I’d been writing music since before I could remember. I wrote a piece for a project in middle school that my teacher failed me for because he told me that there’s no way I could have written it, and that it must have been plagiarized. It didn’t stop me from writing; I’ve always wanted to write. I had a little black book that I would carry with me all through high school that I filled with songs. Some of them ended up on my first record, CRAVE, but still it wasn’t an obvious path for me. It was a lot less linear than I’ve always enjoyed music so I knew I wanted to go into it. Part of me even avoided that pull because I didn’t think it was realistic. Honestly, I didn’t always believe in myself, and was definitely not my own cheerleader or supporter. I had a bit of a dark start to my youth but music was sort of the friend that was always there for me. In high school I would find myself in practice rooms (I went to the Etobicoke School of the Arts) composing song cycles and scoring drama productions. It was my favourite thing to be alone and creative like that, to just let the music flow through me. I loved silence other times, as I’ve never been a big music fan or listener. I think for me creation was the big love, and music was the medium I chose.

I swear I blinked and woke up in Opera school at the University of Toronto - I can’t say I remember consciously making that decision. Not to say it was a bad one, I learned a lot from that experience and the education side of things was pretty fulfilling as far as music is concerned, but the one piece of the puzzle that was missing for me was always creation. There wasn’t any freedom in singing words written by other people, as beautiful as they would be and as much as I learned from it, I always wanted that extra puzzle piece that I hadn’t quite discovered I could turn into a career yet.

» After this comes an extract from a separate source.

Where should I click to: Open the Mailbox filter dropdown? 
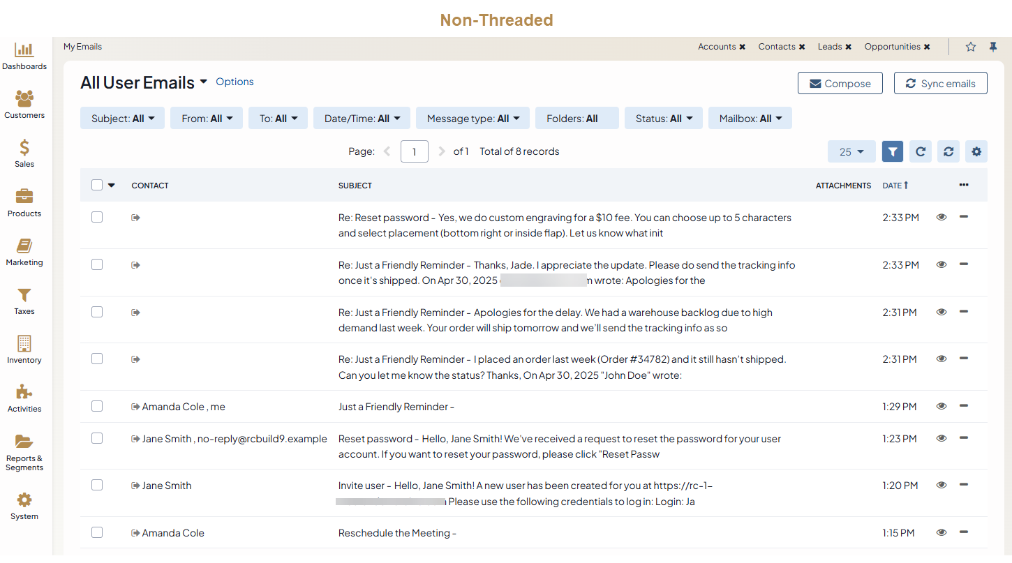coord(750,119)
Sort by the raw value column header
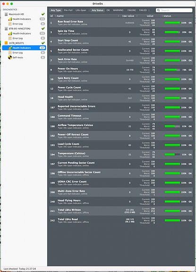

Enter Jon Fedorsen, who would literally alter the course of my life by offering me exactly what I was missing. We met at a band camp (lol) and started FEATURETTE just by accident. He showed me how to take my art to the next level and as I started to taste what that could turn into, I was definitely hungry for more. But I loved to hold myself back, questioning if it could be a real ‘job’ or if we would ‘make it’ - and in doing so I always had this project on the back burner as a hobby, because what were the odds that I would get to be one of the lucky ones that got to make music for a living.

And then our Daytripper family came along - Jon and I were signed to a publisher and it changed the game. This deal and the network that it introduced me to gave me opportunities to really be a songwriter, not just for myself, but for other artists as well. It BLEW MY MIND that I was able to help other artists transmute their feelings into songs, and it challenged me to see if I could do that for myself. Not as a side-hustle, but the actual hustle. That’s when I started connecting with Marc Koecher, our long time producer since the very beginning. We started working together on material for ourselves and other artists and he joined the band. We had a great synergy that really quickened the pace of creation for me and it started to look like something I would be able to do as a career.

Now I find myself full-time in the studio working on music. All of this has evolved in just the past year. I’m working on FEATURETTE and working with amazing artists on their projects as well, and scratching every bit of that creative itch I could never really get at before. Music snuck up on me. It was always there, but it definitely didn’t unfold in the way I imagined it would. I find myself now actively living in the moment when I know that I want to make music. It’s all I want, and now that I know it’s even a possibility, I’m going to ride this wave as long as it’ll let me.